Here is what we learned that you will not find on pricing pages.

  • A ninety-day history is not enough for accounting platforms. Annual reporting needs twelve months of data. Audit trails need even more. Providers offering only 90 days of transaction history cannot serve accounting or ERP use cases.
  • Categorisation at source saves weeks of engineering work. Receiving clean merchant IDs and category codes from the API beats building your own classification engine. Finexer, as a UK-based firm, applies these at source. Most other companies do not.
  • White-label consent matters more than platforms realise. Every time a customer sees another company’s name during bank authentication, trust shifts away from your platform. The best providers let you keep your brand visible throughout.
  • UK-only coverage is not a weakness for UK platforms. European coverage sounds impressive until you realise it comes with higher costs, slower support, and feature gaps on specific UK banks. Deep local coverage from a UK-focused firm beats broad, shallow coverage from a pan-European provider.

Final Thoughts

Open banking infrastructure in the UK has matured significantly. The six open banking firms above all deliver real connectivity to real banks. But “works with UK banks” means different things depending on which provider you ask.

Finexer operates as a UK-based open banking firm focusing exclusively on the British market. This AIS and PIS provider delivers 99% coverage. Seven years of transaction history. Merchant IDs and category codes applied at source. White-label consent flows. Three to five week deployment. The company has backing from SFC Capital and the British Business Bank.

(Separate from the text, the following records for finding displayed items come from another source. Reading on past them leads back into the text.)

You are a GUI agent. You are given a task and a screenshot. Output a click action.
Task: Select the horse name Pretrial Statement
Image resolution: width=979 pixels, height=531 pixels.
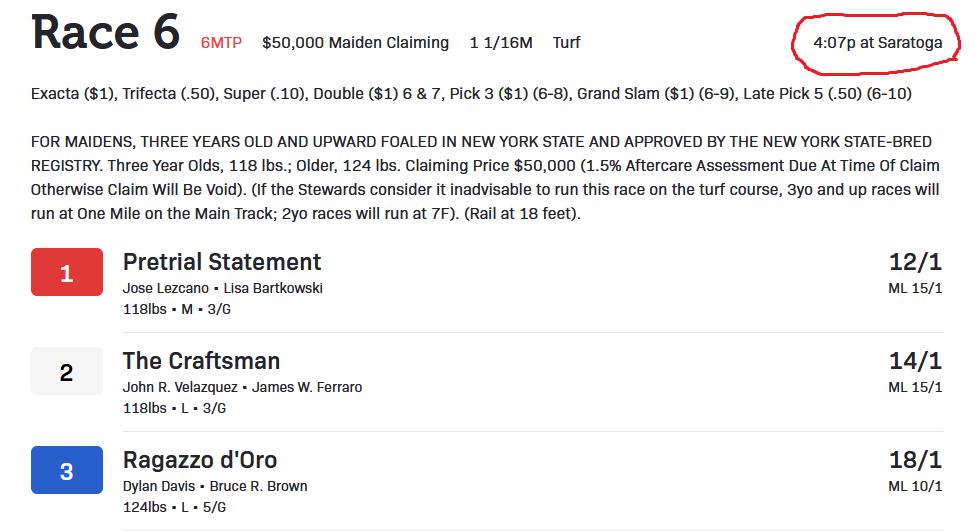(x=222, y=262)
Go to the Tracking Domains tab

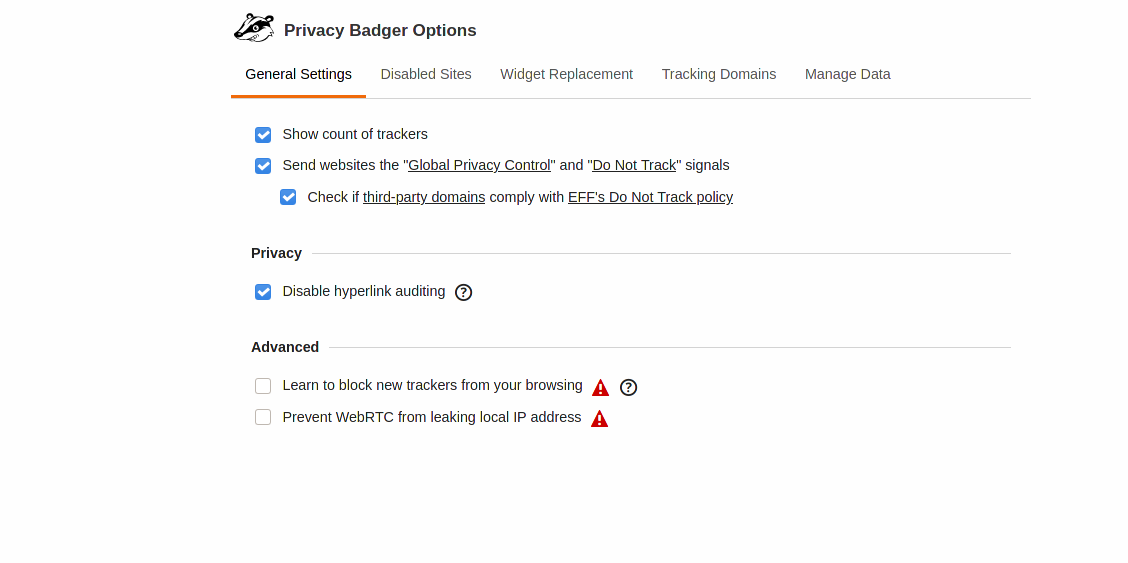pos(719,74)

Plaid brings the US-first network with UK expansion. TrueLayer powers enterprise payments, including the eBay partnership. Tink operates under Visa with pan-European PSD2 compliance. Yapily offers headless control for regulated fintechs. Salt Edge provides licensing flexibility for smaller platforms.

Pick the open banking provider that passes the tests that matter for your specific use case. Run the connections yourself. Check the transaction history depth. Verify the categorisation quality. The right infrastructure firm makes your platform faster. The wrong one adds technical debt that takes years to unwind.